_Instructions to follow_
Copy out the lines below word for word, starting with the line that contains "The image size is (675, 1500)." and continuing to the final line.

[Excerpted records start]

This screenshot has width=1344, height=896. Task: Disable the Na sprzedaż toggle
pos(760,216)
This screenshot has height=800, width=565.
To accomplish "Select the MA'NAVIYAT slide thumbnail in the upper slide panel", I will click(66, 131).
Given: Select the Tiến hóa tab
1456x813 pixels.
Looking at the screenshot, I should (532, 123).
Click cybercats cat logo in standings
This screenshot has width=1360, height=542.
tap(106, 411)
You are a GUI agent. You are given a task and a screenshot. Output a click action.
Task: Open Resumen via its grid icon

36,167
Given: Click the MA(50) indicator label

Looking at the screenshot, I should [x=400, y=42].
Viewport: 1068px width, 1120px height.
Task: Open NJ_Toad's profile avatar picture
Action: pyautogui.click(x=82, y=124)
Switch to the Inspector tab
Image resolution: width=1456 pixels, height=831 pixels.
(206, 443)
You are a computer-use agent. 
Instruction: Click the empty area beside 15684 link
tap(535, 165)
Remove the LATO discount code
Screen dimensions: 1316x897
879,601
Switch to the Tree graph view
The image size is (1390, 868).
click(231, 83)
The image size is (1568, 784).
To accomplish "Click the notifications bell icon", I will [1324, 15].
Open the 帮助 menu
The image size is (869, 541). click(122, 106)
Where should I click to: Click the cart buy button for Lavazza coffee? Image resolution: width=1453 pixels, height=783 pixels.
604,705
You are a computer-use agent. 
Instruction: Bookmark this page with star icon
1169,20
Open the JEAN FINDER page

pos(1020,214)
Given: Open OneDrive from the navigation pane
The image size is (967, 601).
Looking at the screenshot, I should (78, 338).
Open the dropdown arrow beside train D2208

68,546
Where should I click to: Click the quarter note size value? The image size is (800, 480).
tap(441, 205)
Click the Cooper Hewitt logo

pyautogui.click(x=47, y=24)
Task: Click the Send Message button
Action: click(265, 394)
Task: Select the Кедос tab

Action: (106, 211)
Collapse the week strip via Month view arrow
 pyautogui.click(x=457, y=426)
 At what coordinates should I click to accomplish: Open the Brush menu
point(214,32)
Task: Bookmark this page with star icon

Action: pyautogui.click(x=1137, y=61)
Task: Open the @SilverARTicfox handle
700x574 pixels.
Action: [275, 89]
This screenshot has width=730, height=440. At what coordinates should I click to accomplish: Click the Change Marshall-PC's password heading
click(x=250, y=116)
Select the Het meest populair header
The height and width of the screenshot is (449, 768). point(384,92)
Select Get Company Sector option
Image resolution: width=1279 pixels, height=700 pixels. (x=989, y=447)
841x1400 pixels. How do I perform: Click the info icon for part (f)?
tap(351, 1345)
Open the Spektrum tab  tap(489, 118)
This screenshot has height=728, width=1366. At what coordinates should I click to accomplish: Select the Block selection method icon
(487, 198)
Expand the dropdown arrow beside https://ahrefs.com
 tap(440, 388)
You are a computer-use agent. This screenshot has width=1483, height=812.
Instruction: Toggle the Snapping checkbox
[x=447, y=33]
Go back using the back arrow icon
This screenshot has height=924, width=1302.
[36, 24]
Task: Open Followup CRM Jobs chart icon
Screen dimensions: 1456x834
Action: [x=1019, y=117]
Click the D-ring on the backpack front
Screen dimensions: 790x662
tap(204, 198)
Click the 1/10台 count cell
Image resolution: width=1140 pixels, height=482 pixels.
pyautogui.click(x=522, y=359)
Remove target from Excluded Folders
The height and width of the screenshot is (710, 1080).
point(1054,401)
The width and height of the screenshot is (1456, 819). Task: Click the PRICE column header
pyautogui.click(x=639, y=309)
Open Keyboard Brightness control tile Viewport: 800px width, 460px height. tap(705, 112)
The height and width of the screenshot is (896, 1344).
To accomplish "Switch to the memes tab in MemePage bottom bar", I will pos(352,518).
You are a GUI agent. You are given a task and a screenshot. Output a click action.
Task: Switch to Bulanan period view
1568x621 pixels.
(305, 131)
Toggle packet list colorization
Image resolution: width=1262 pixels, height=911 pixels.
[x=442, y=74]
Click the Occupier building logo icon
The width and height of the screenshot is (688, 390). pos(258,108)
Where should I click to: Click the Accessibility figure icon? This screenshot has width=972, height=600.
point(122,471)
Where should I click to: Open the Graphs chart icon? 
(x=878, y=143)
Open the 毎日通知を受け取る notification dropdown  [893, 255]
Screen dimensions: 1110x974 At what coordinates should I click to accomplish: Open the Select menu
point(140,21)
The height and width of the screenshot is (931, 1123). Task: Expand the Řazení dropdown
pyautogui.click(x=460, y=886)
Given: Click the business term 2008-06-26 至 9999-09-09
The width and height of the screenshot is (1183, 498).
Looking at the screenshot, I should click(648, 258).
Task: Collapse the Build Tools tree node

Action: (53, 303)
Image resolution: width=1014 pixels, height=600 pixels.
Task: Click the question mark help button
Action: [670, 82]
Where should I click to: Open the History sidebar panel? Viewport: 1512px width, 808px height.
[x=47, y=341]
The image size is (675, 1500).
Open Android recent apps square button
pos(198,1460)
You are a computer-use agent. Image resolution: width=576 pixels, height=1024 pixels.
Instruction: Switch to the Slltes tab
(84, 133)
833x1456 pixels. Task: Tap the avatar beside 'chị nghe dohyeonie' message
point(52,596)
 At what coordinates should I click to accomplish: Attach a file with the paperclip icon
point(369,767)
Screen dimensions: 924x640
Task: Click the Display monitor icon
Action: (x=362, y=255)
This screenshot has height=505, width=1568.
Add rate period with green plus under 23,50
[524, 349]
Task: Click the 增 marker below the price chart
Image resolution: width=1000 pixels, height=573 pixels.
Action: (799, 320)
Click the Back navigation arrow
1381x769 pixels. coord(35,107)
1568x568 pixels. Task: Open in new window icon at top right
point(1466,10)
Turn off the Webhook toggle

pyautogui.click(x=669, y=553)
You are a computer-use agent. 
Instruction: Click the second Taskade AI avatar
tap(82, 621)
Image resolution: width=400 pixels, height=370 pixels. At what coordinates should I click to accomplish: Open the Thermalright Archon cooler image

[Excerpted records end]

_Response to the task_
The image size is (675, 1500).
Open Android recent apps square button
pos(198,1460)
You are a computer-use agent. Image resolution: width=576 pixels, height=1024 pixels.
Instruction: Switch to the Slltes tab
(84, 133)
833x1456 pixels. Task: Tap the avatar beside 'chị nghe dohyeonie' message
point(52,596)
 At what coordinates should I click to accomplish: Attach a file with the paperclip icon
point(369,767)
Screen dimensions: 924x640
Task: Click the Display monitor icon
Action: (x=362, y=255)
This screenshot has height=505, width=1568.
Add rate period with green plus under 23,50
[524, 349]
Task: Click the 增 marker below the price chart
Image resolution: width=1000 pixels, height=573 pixels.
Action: (799, 320)
Click the Back navigation arrow
1381x769 pixels. coord(35,107)
1568x568 pixels. Task: Open in new window icon at top right
point(1466,10)
Turn off the Webhook toggle

pyautogui.click(x=669, y=553)
You are a computer-use agent. 
Instruction: Click the second Taskade AI avatar
tap(82, 621)
Image resolution: width=400 pixels, height=370 pixels. At what coordinates should I click to accomplish: Open the Thermalright Archon cooler image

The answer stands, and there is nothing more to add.